Peace Corps Volunteers live and work among the world's neediest populations and thus are uniquely positioned to help local communities to design and manage development projects to meet their needs. This approach to socio-economic development has shown great success, largely because the communities have a strong incentive to maintain the projects its members establish. These projects (in education, health, agriculture, small business, information technology and environment) make communities feel they are included in a development process that is for once responsive to them. Local people in turn feel trust towards the Peace Corps Volunteers and others who helped bring beneficial projects into fruition. Volunteers who are dedicated and well trained in facilitating community development can ameliorate international economic and social despair, and in so doing enhance global security and the image of the United States.

The Peace Corps must now make community development the primary goal of Volunteers and the vehicle they use in functioning as agents of cultural exchange - and social, political and economic change as well. All of the 7,500 Volunteers currently serving in 71 countries, including 3,500 school teachers, should be trained in facilitating and negotiating the process of community development. Though Peace Corps' training of its Volunteers (and staff) is exemplary on the whole, a relative few receive hands-on training in facilitation.

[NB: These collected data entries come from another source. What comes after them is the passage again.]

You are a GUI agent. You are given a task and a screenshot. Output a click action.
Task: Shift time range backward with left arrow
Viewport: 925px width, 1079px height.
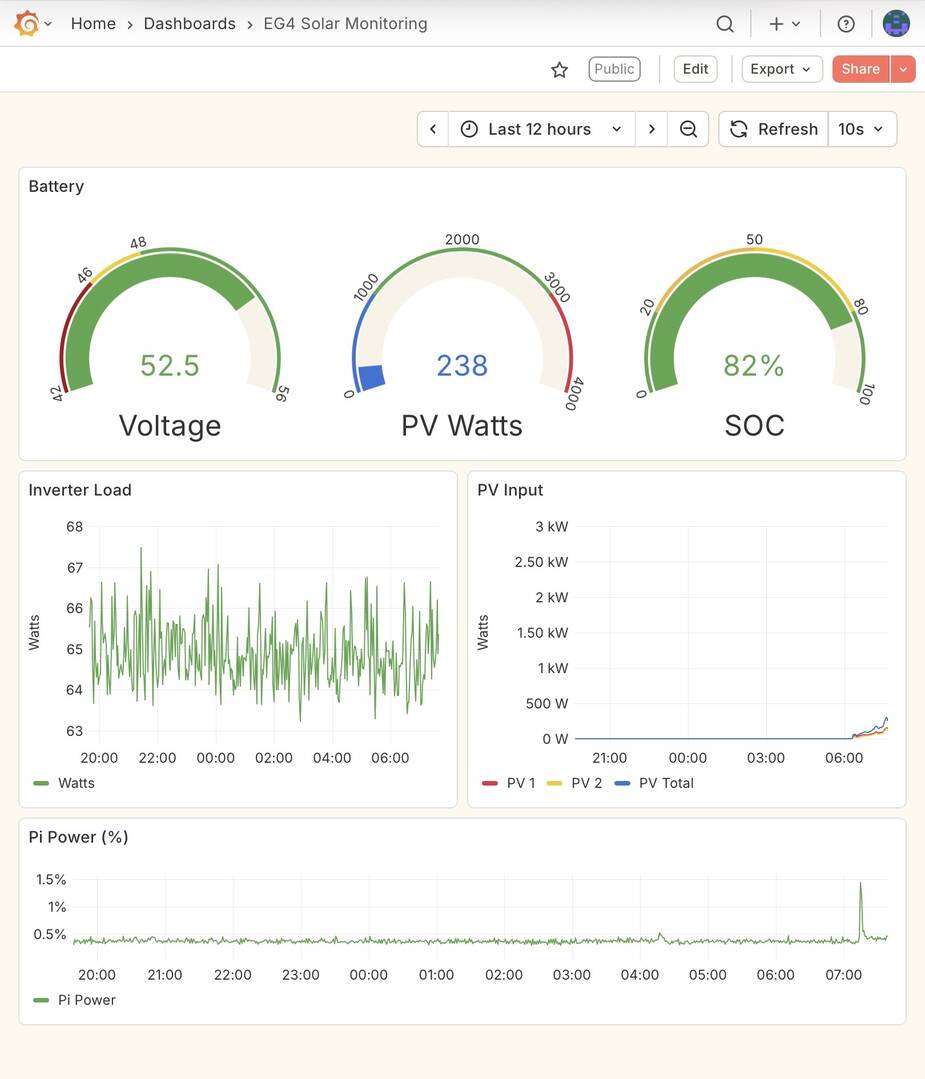[433, 129]

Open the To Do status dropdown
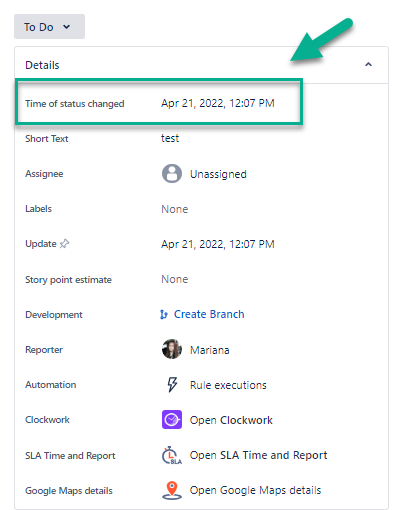(x=49, y=27)
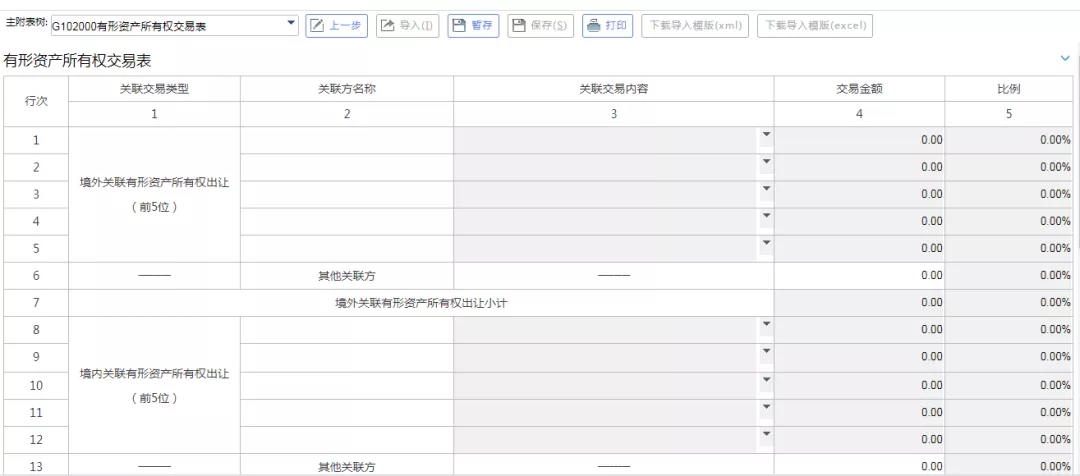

Volunteers who receive the training significantly increase (at least double) the number of community projects they help to create. Peace Corps also needs to substantially increase its Small Projects Assistance budget to help implement these new projects. The current annual budget averages only a few hundred dollars per Volunteer.

With plans underway to increase the number of Volunteers to the highest level in the history of the agency, the Peace Corps can, if it moves in this direction, play a truly vital role for peace. If Volunteers do not effectively function as development organizers and focus instead on cultural exchange, valuable as this experience is, they lose the opportunity of being able to create partnerships of potentially enormous benefit to entire communities. The Volunteers themselves also better understand the history, social relationships, economy, language and environment when they serve by being fully engaged in community development.

The urgent need to make the world a safer place should now prompt the Peace Corps to make community development its number one goal. Fortunately, elevating this goal furthers Peace Corps' overall mission; by the agency training all Volunteers to be facilitators of community development, they will more deeply immerse themselves in the cultures they serve while helping communities around the world realize opportunities that until now seemed impossible.

Jason Ben-Meir lectures on sociology at the University of New Mexico, Albuquerque. He is a former Peace Corps Volunteer and Program Manager who served in Morocco, and is President of the High Atlas Foundation, a nonprofit organization that promotes community development in Morocco.